3. The method according to claim 2, wherein the treatment of the self-pectinex enzyme is performed at a temperature of 20 to 40 DEG C for 2 to 3 hours.
3. The method according to claim 2, wherein the treatment of the pectinex enzyme with the red pepper is carried out at a temperature of 30 to 50 DEG C for 6 to 8 hours.
The method according to claim 4, wherein the ethanol extraction in step b) is performed at a sample to solvent ratio of 10% (w / v) to 20% (w / v) at 30 ° C to 70 ° C for 1 hour to 5 hours Lt; / RTI &gt;
The method according to claim 2, wherein the extraction of the brambles in step (b) is performed using ethanol as an extraction solvent at a temperature of 30 ° C to 50 ° C at a sample to solvent ratio of 10% (w / v) to 15% Lt; / RTI &gt; for 3 hours to 5 hours.

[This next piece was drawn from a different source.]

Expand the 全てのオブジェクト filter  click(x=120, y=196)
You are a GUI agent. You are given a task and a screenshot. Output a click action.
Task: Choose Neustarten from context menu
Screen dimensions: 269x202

3. The method according to claim 2, wherein ethanol extraction is carried out at a temperature of 40 to 60 DEG C in a ratio of 15% (w / v) to 20% (w / v) Lt; / RTI &gt; for 3 hours to 5 hours.
12. A method for producing anthocyanin comprising separating anthocyanin from berries or colored potato extract comprising anthocyanin produced by the method of any one of claims 1 to 12.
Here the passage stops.